Sibylla slowed her steps to match Cassian's, the hem of her wool-lined cloak whispering softly against the packed snow. Nabooan silk showed beneath it in restrained layers, slate and pearl, practical for the cold yet unmistakably refined. Her gloves were neatly fitted, leather worn smooth at the fingers, and a simple Shiraya pendant rested at her throat, catching the pale winter light with each quiet movement. She looked every inch the composed Voice of the Royal Houses, even here, even now.

Sibylla slowed her steps to match Cassian's, the crunch of snow beneath their boots gently rustling underneath them. She drew a breath, shoulders settling, then let it go in a quiet sigh, the kind that carried more weight than sound.

"He's…focused," Sibylla finally said at last. "On what needs to be done." her mouth curved faintly in what was not quite a smile, thinking back on the injuries of his knuckles and hands for what had been a clear sign of his temper.

"Whether that focus is good for him is subject to debate."

It was just oen of many items that clashed together, amidst everything that had piled up since Life Day. How the Chancellorship had been wrested away with unnerving precision by Ravion Corvalis, who rose too quickly from art dealer to Senator to Magistrate -- too fast and too smoothly for her taste. So much so that it set her teeth on edge.

"It isn't an unknown," Sibylla continued as her hazel eyes settled forward to the distance even as her tone held a distinct edge, "But it is still cause for alarm. That is why an investigation matters. Corvalis didn't climb that high without leaving fingerprints.....someone doesn't move that fast without help."

A sideways glance was cast his direction, "Even with our mother's help, it would not have served him so."

They were both well aware of how fond Lady Calista thought of Ravion Corvalis, but his sudden movements had warrented even distinct attention from their father, and in turn, their mother.

Sibylla drew another breath and unable to help herself as a slight dull ache rose behind her eyes, she lifted her fingers to rub at her temple.

"And then there are the Mandalorians. That broadcast…" Her voice softened, clearly troubled by it all.

"It was horrific, Cassian. Civilians made to suffer when they were never part of the equation. I've asked for time to speak with Aether about it, but Aurelian has already made his declaration." that had turned into its own situation as well.

"I am starting to feel as if something is stirring that may quickly get out of hand."


 


Cassian listened without interrupting, letting Sibylla's words settle into him the way cold seeped through seams, quiet at first, then undeniable. He kept his pace slow to match hers, the path curving gently down toward the house, the snow underfoot packed hard by weeks of foot traffic and softened now by the first hints of thaw.

"Focused," Cassian repeated, "I'm sure you can make sure that focused energy stays in the right places. If there is anything he does need, that I can offer to help.

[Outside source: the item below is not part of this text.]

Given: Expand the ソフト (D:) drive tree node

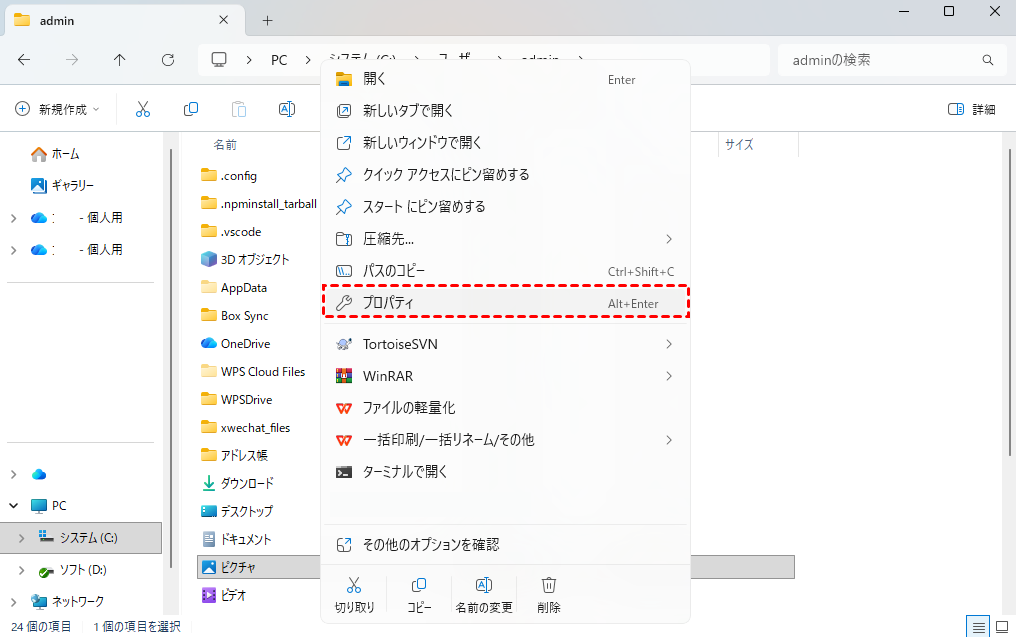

He has my support"

Cassian's mouth tightened in a faint, wry line as Sibylla spoke of Corvalis.

"Ravion...." Cassian murmured. "That is an interesting topic...…"

The wind tugged at the collar of his coat. He watched the tree line ahead, the dark trunks rising like sentinels against the pale slope. Ravion Corvalis. an art dealer turned Senator turned Magistrate, moved like someone who'd rehearsed the path with a guide. Too clean. Too quick. Too confident for a man who was supposedly new to the game.

Sibylla's aside about their mother landed with its own weight. Cassian didn't say anything at first, but his eyes narrowed a fraction, the subtle shift of someone recalculating. He exhaled through his nose, a quiet sound that carried more irritation than air.

"If he has help," Cassian said, "it isn't only in the Senate."

"Then we treat it like it is."


He turned his head just enough to meet her eyes fully. "Corvalis. We stop assuming this is ambition and start proving who's feeding him. Not rumors, instincts, but evidence and truth. I will use what intelligence resources I have to unravel his ascent."

He glanced sidelong at Sibylla when she rubbed her temple, and something in his expression softened, protective by habit, not show. She carried more than most people realized. Not because she complained, but because she didn't.

Then she said the word that tightened his stomach: Mandalorians.

Cassian's gaze shifted forward again, distant for a moment, as if the path ahead had turned into the flicker of a holofeed and the sound of steel meeting flesh.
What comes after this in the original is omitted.